Submitted by mbuzina on Thu, 2009-09-10 12:27.

You just invented the "OBJECT"

Hi Rob,

Congrats, you just invented the object class.

As to Charles comment: To me they do not need a common supertype, but both have a similar relationship to the "issue" type. The relationship Incident <-> Issue means "Incident" is the activity to quickly provide a workaround for "Issue" while "Problem" is the activity to finally resolve the "Issue".

Even this is a bit muddy, since Problem contains an object called "Known Error", which may again be a subtype of "Issue".

Incident <- Activity
Problem <- Activity
Change <- Activity

Known Error <- Issue
Known Error <(causes)> Issue

Incident <(works around)> Issue
Problem <(identifies)> Known Error (given Issues as Input, basically the as(Known Error) operation)
Problem <(resolves)> Known Error

No way to do proper modelling in Blog Comments ;-)

Submitted by DavidM on Thu, 2009-09-10 14:36.

Exercise for the reader ???

As I've mentioned in other posts here, my only religion in the tech arena is client outcomes and success. I also admit to not being big on dogma.

I didn't think you were being overly analytical, I merely suggested I could live with it.

re: separation of Incident and Problem. The SO volume is quite clear on that score (from the section on Major Incidents):

A separate procedure, with shorter timescales and greater urgency, must be used for ‘major’ incidents.
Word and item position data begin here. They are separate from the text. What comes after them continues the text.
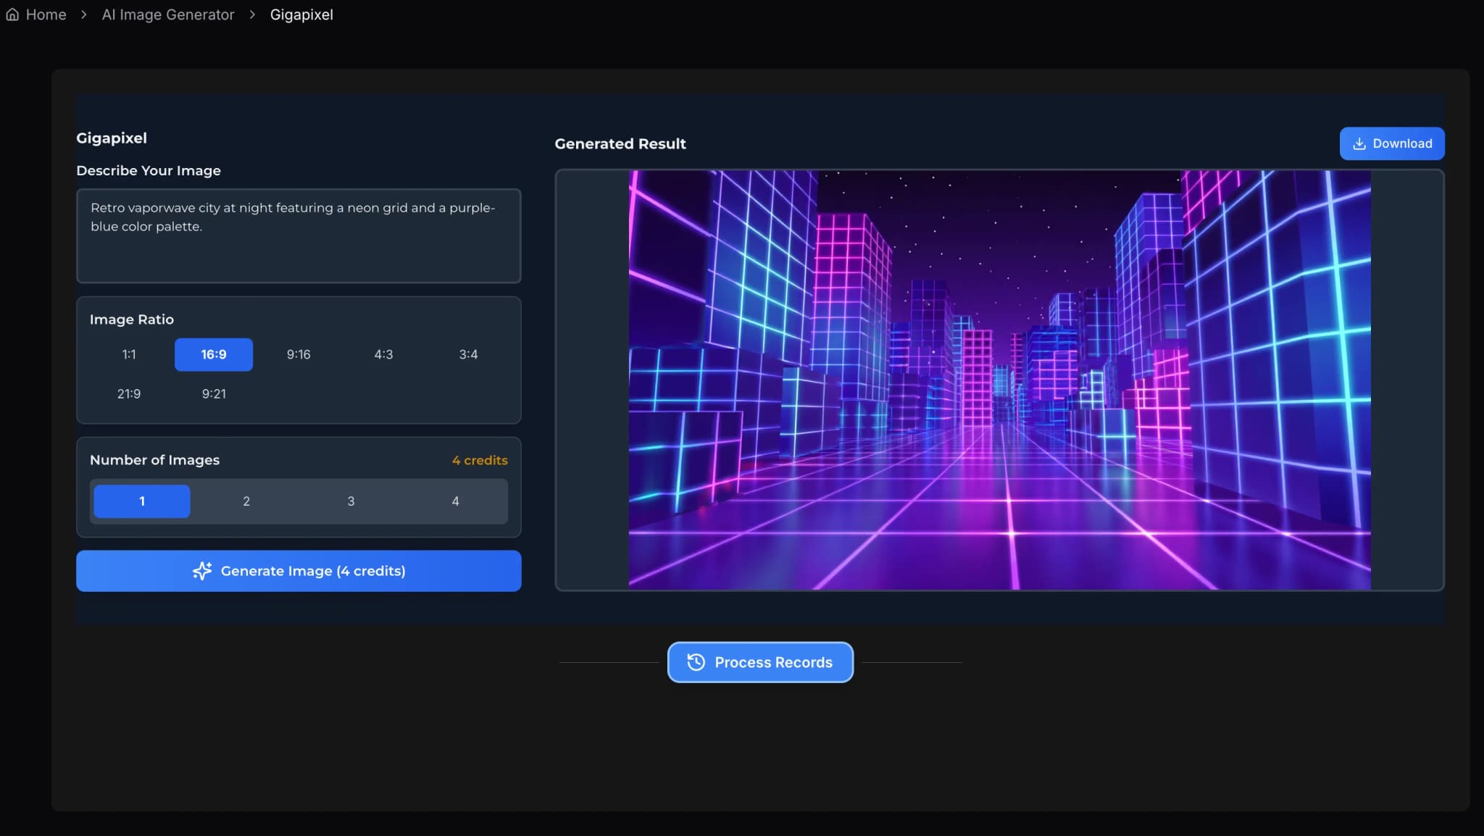Set number of images to 4
Screen dimensions: 1484x836
click(455, 501)
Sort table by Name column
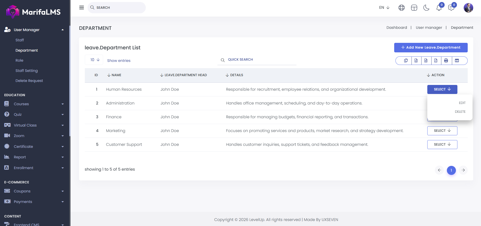This screenshot has width=481, height=226. pos(114,75)
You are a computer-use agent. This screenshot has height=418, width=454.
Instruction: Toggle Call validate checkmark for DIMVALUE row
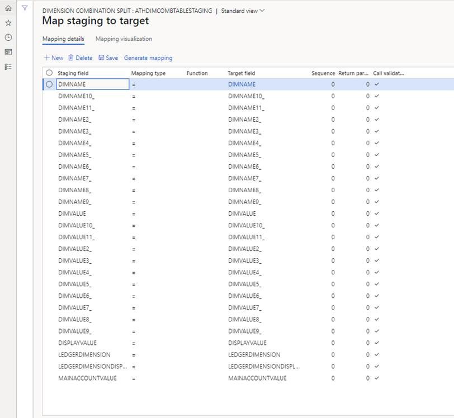tap(377, 213)
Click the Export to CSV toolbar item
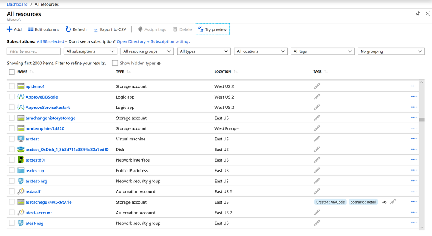The height and width of the screenshot is (236, 432). [110, 29]
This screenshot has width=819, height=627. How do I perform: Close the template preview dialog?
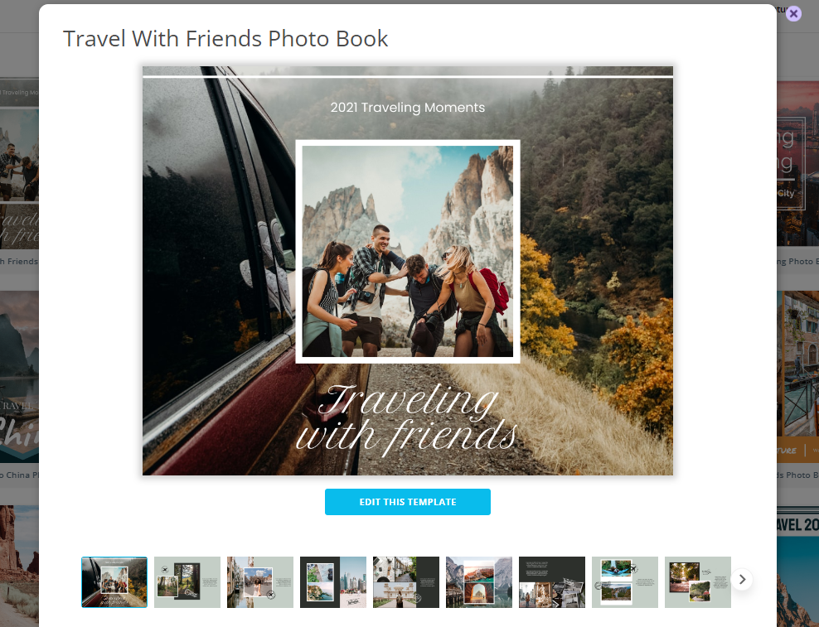(x=793, y=13)

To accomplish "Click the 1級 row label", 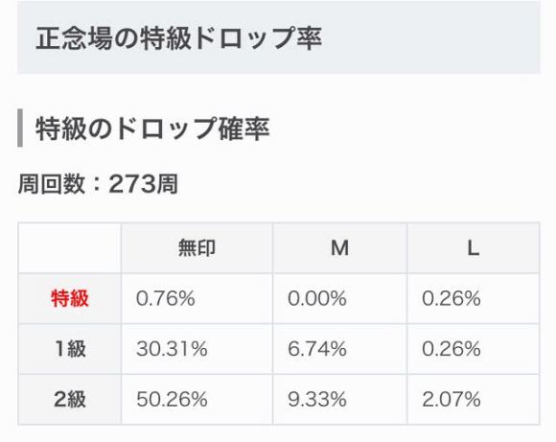I will 69,349.
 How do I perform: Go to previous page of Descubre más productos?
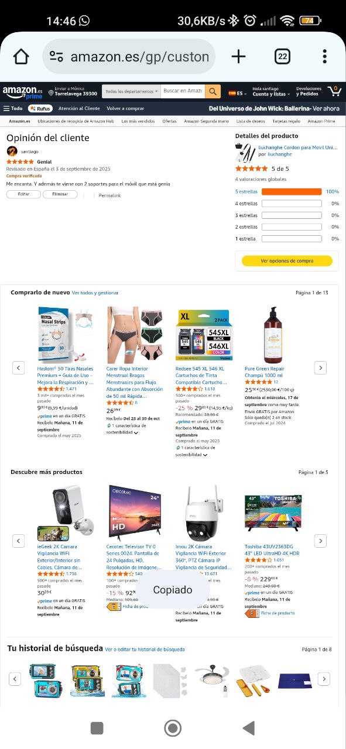tap(19, 541)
A definition of what constitutes a major incident must be agreed and ideally mapped on to the overall incident prioritization system – such that they will be dealt with through the major incident process.

People sometimes use loose terminology and/or confuse a major incident with a problem. In reality, an incident remains an incident forever – it may grow in impact or priority to become a major incident, but an incident never ‘becomes’ a problem. A problem is the underlying cause of one or more incidents and remains a separate entity always!

The connection part is the formal suggestion that IF there is a Major Incident, defined as: The highest Category of Impact for an Incident. A Major Incident results in significant disruption to the Business, then both the Incident and Problem Manager gets involved immediately.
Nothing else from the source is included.